OBJECTIVE 1 >>
Reproduce the passage of the Nightjet thread between "The Nightjet: A" and "a hostel saved!", inclusive.
OBJECTIVE 2 >>
Write the next part of the Nightjet thread, picking up right after its last sentence.

── TEXT SHOWN

The Nightjet: A Big Bet on Train Travelers Who Take It Slow - moritzplassnig
https://www.nytimes.com/2019/12/23/business/overnight-train-austria.html
======
LatteLazy
<Random musings of a train traveler follows>

I think this is great.

When I went inter-railing around Europe, we actively looked for overnight
trains and long, slow journeys. If we could get a 10pm train to the next
place, for 8 hours of journey, that was a night in a hostel saved!

We took the train from Venice to Innsbruck (highly recommend both places). It
was a nightmare because we got an 8pm train, arrived a little after 2am and
found (predictably) nothing was open and basically laid on the stone floor
outside the station for 5 hours trying to sleep. A 9h journey on a nice warm
train with a seat, would have suited me fine!

────
── DATASET CONTENT

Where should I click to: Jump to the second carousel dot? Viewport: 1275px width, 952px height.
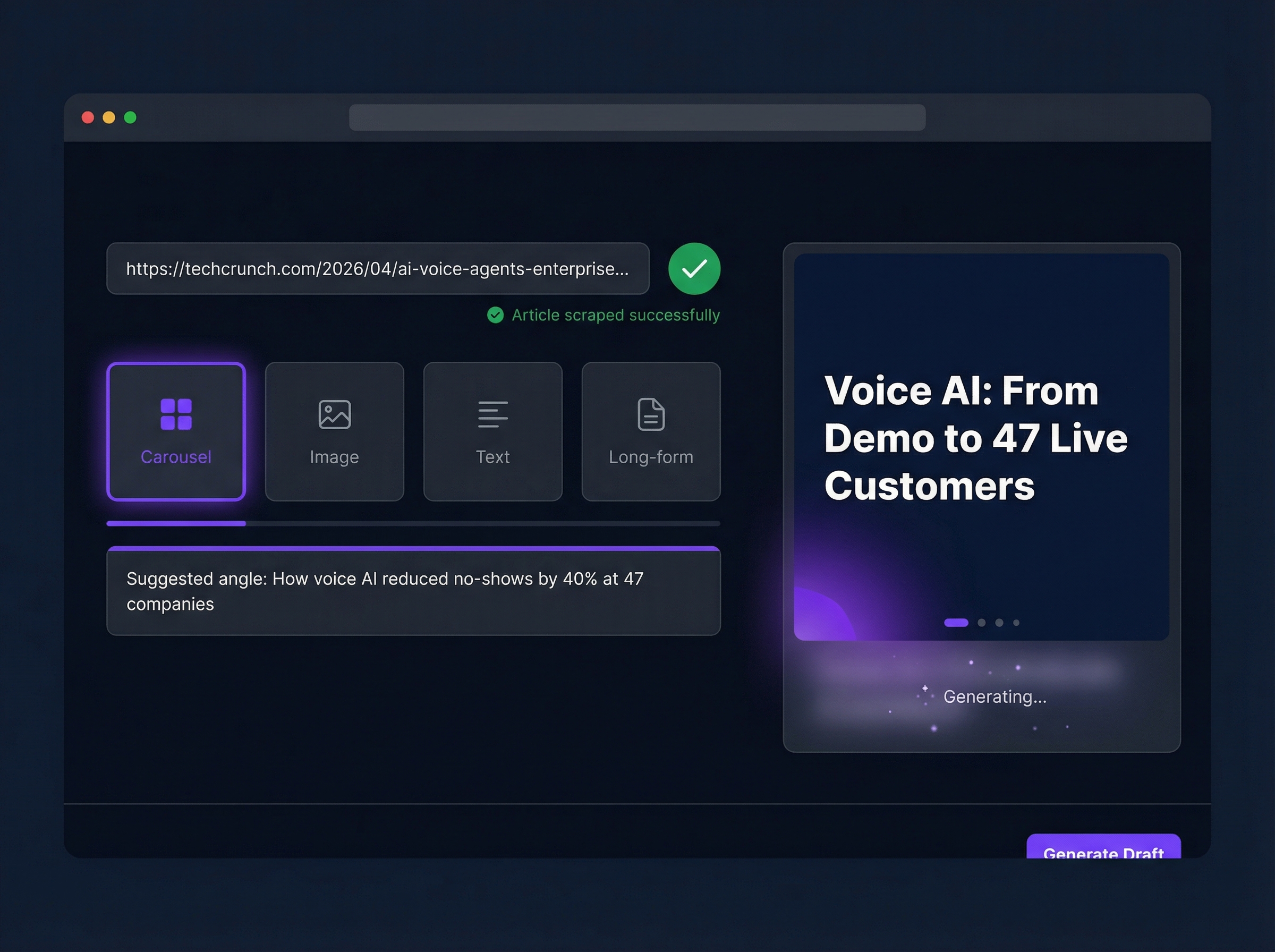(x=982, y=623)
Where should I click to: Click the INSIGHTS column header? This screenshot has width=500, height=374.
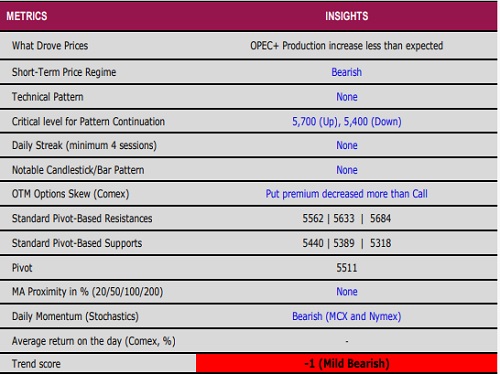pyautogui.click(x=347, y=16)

────

EXPECTED OUTPUT 1 >>
The Nightjet: A Big Bet on Train Travelers Who Take It Slow - moritzplassnig
https://www.nytimes.com/2019/12/23/business/overnight-train-austria.html
======
LatteLazy
<Random musings of a train traveler follows>

I think this is great.

When I went inter-railing around Europe, we actively looked for overnight
trains and long, slow journeys. If we could get a 10pm train to the next
place, for 8 hours of journey, that was a night in a hostel saved!

EXPECTED OUTPUT 2 >>
Similarly, here in the UK, I took a sleeper train from London to Exeter
regularly. The train would arrive at around 4am but didn't leave Exeter till
550. So you have to decide: you could be woken at 4am with breakfast or at 540
with a coffee and 10 minutes to get off or travel on to Cornwall. I always
picked 540 because then I'd get 6 hours sleep and remain awake the rest of the
day. The alternative was to get up at 4, walk home (30 minutes in the cold and
dark), then get into bed and get another 2 hours. Who wants that?

I know it's hard to suit everyone, maybe some people are desperate to get to
Exeter or Innsbruck in the early hours of the morning when nothing is open.
But I imagine a longer overnight journey and arriving around the times people
get up anyway works better for many more people...